Delay in IFN-γ stimulation increases the anti-mycobacterial benefit of L-citrulline metabolism in infected MΦs. (A-E) PDMs (n ≥ 8) cultured in R-free C-DMEM containing L-arginine [R], L-citrulline [CIT], or both were infected with Mb BCG (moi = 1). Following 24 hours of infection, IFN-γ was added to appropriate wells. (B, D) 72 hours post-IFN-γ stimulation, NO was determined by Griess assay. Data are the mean NO₂^- amounts. (C, E) Mb BCG CFU were determined from lysed MΦs. Data are the individual CFU. Black lines represent the mean. Data are combined from 2 experiments.
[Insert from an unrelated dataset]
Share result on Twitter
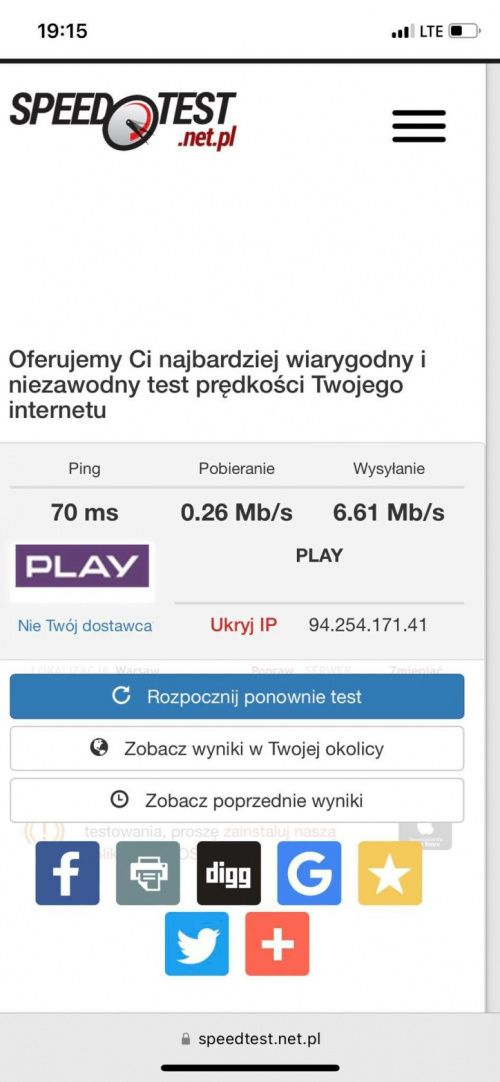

Error bars, SD. ** p < 0.01, *** p < 0.001 by Student’s t test. ns, not statistically significant.

Figure 8.

Working model: Utilization of L-citrulline and L-arginine for NO production in mycobacteria-infected MΦs. (A) Schematic showing a common pool of L-arginine (either imported or synthesized), available for arginase or iNOS-mediated metabolism. (B) In contrast, this schematic shows imported L-arginine (Ri, black arrows) is available for arginase-mediated inhibition of NO production, whereas synthesized L-arginine (Rs, dashed blue arrows) derived from L-citrulline is sequestered for iNOS utilization.